Exercise aim:
Starting with the line that contains "Given: Select the 约玩 tab", copy each line exactly through the end of the listing, and omit all pictures.

Exercise input:
----------

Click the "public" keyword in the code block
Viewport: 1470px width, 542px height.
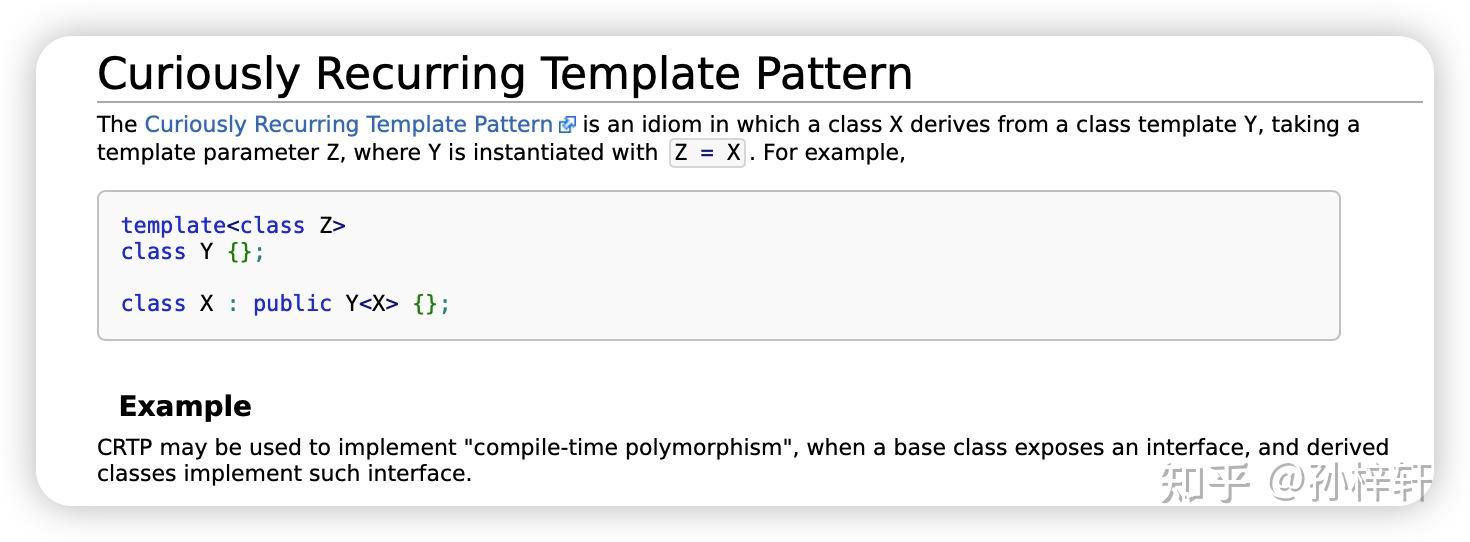[x=292, y=304]
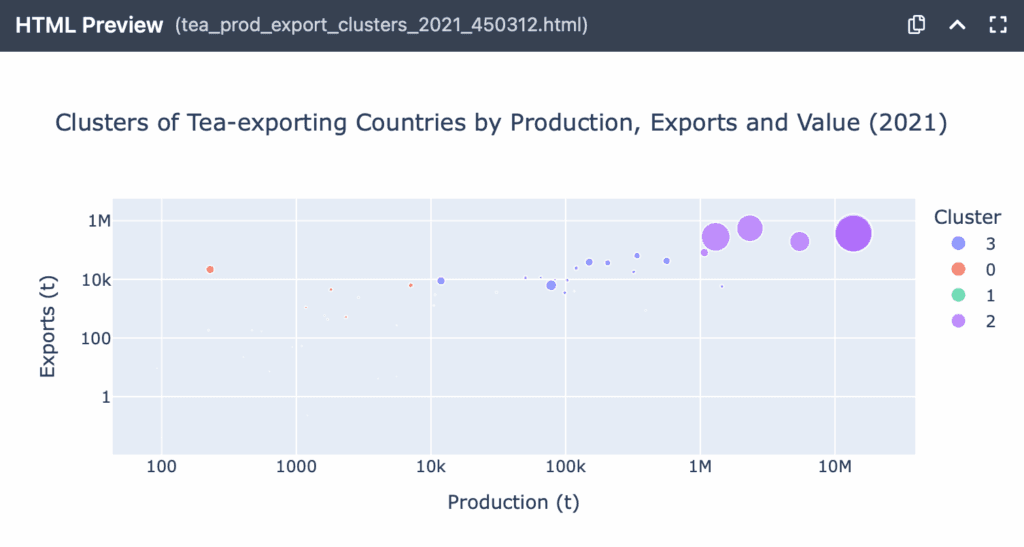Expand preview to fullscreen
Screen dimensions: 1024x547
[996, 25]
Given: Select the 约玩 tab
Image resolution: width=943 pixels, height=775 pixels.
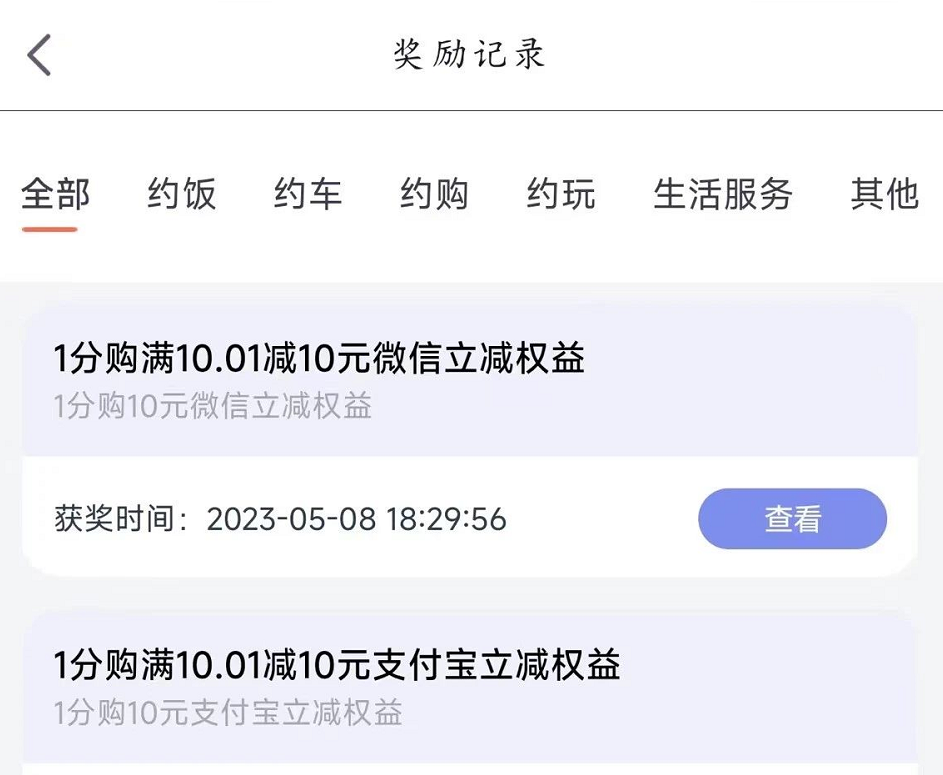Looking at the screenshot, I should 561,194.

----------

Task answer:
Given: Select the 约玩 tab
Image resolution: width=943 pixels, height=775 pixels.
Looking at the screenshot, I should 561,194.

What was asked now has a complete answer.